【クローズアップ・米生産の将来】コメ 過剰が続くか、不足になるか?2019年12月6日
米の食べ方提案も大切
青山浩子(農業ジャーナリスト・新潟食料農業大学非常勤講師・農学博士)
農林水産省が11月に決めた「米の基本指針」では、令和2年産の主食用米の適正生産量は令和元年産より10万t少ない708万t~717万tとした。毎年10万tずつ需要が減少していることなどをふまえたもので、来年も主食用米以外の作物へ誘導を図り、需要に応じた生産を産地に呼びかける。「米は過剰」を前提にした対策だ。しかし、今年9月に本紙がJAの米担当者に聞いた作柄調査では、適正生産量を守るどころか、離農が増え「主食用の需要に応えられていない。生産調整以前の問題」との声や、担い手への農地集約も「限界に来ている」との指摘も多く聞かれた。こうした状況をふまえるとこれからの米生産が懸念されるが、農業ジャーナリストの青山浩子さんは現場の取材を通じて主食の米が足りなくなるのではないかとの観点からの取材結果をもとにNHKラジオで「米生産の将来」をレポートしたところ、生産現場や消費者から率直な声が多く寄せられたという。JAへの提起も含め青山さんに寄稿してもらった。
◆米不足の時代が来る?
農家数の減少を、意欲的な担い手による規模拡大でカバーできるのか。今後の日本の農業を考える際、避けて通れない課題である。
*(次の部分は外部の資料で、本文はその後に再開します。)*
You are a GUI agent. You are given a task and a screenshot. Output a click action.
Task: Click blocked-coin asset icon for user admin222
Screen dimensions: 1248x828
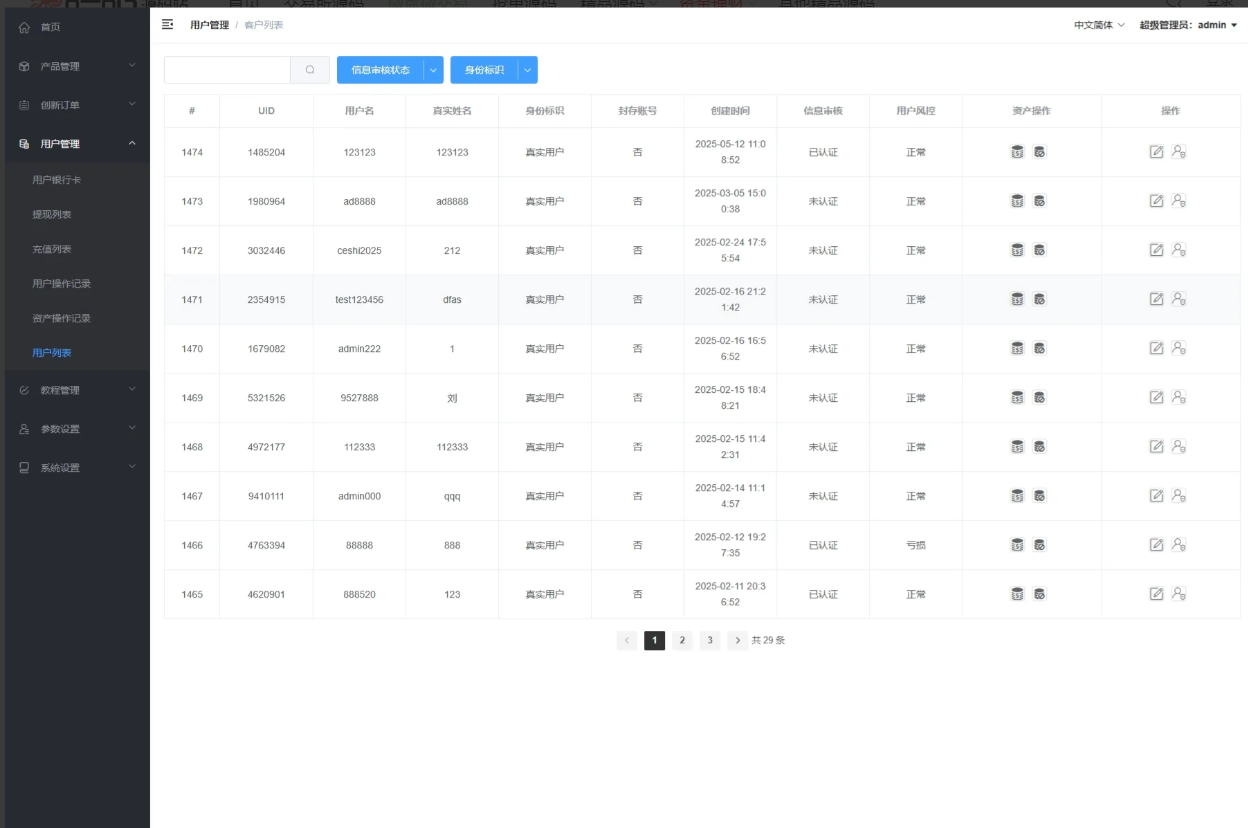[1039, 348]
農政ジャーナリストの会が2019年開催した「食料・農業・農村基本法を点検する」と題する4回にわたる研究会で、トップバッターの講師をつとめた東京大学の安藤光義教授は、農林業センサスにもとづいて、「2005年から2010年には農業経営体数は大幅に減ったものの、農地面積は微減にとどまった。だが、2010年から2015年は、農業経営体、農地面積の両方が減った」と、担い手への農地集積が進んでいない実態を示した。
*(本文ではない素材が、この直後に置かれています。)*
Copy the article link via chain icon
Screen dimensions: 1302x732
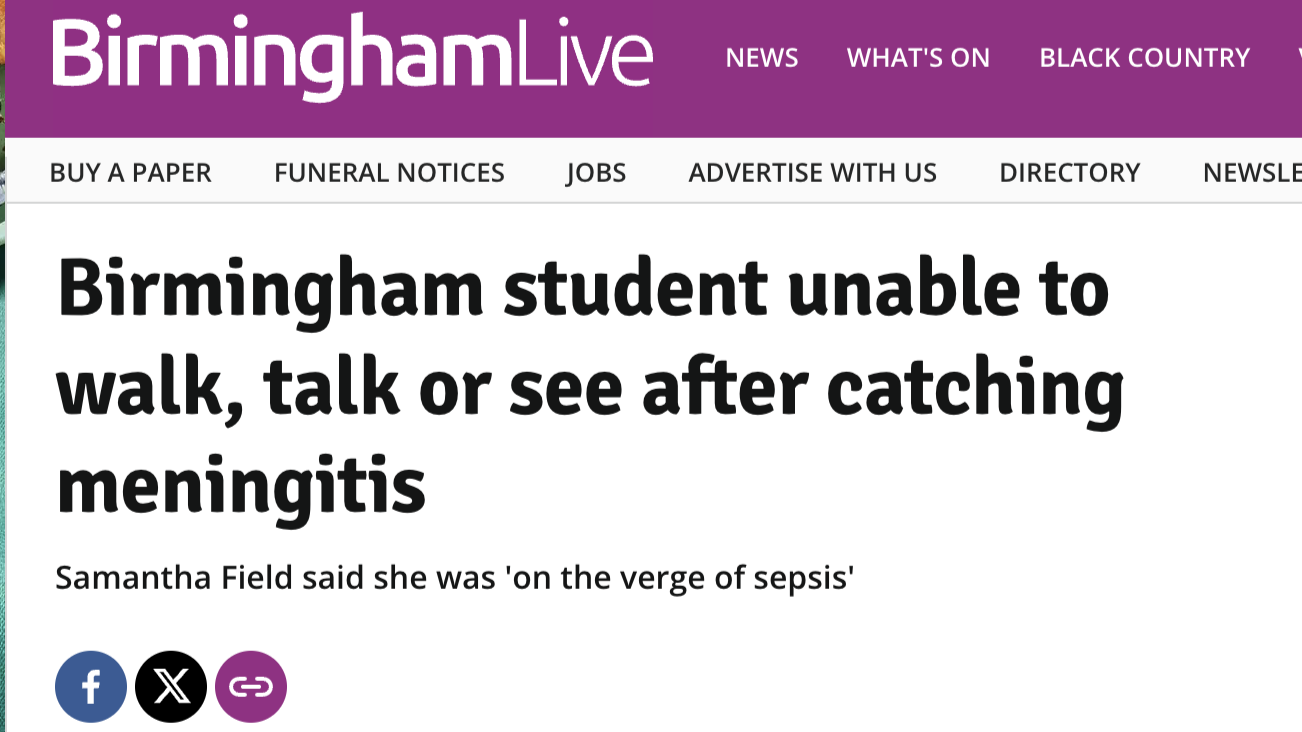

担い手への集積が進まない理由として、筆者は複数の担い手から「預かりたくても、預かることができない」という話をよく聞く。
2019年10月、信越及び北陸地域の各農業法人が主催した「北信越ブロック農業法人研修交流会」のパネルディスカッションでの一場面を紹介しよう。パネラーとして北信越の各県の農業法人協会会長が登壇した。会場から「集落営農組織の後継者不足が深刻だが、壇上の経営者はそうした組織の農地を引き受ける意向があるか」という声が挙がった。壇上の1人が「やってくれという話はあるが、鳥獣害の被害が深刻なところが多い。集落内のみならず、地域全体に電気柵をめぐらすなど、広範囲で環境作りをするぐらいの合意形成がないと、引き受けるのは正直難しい」と苦しい胸の内を明かした。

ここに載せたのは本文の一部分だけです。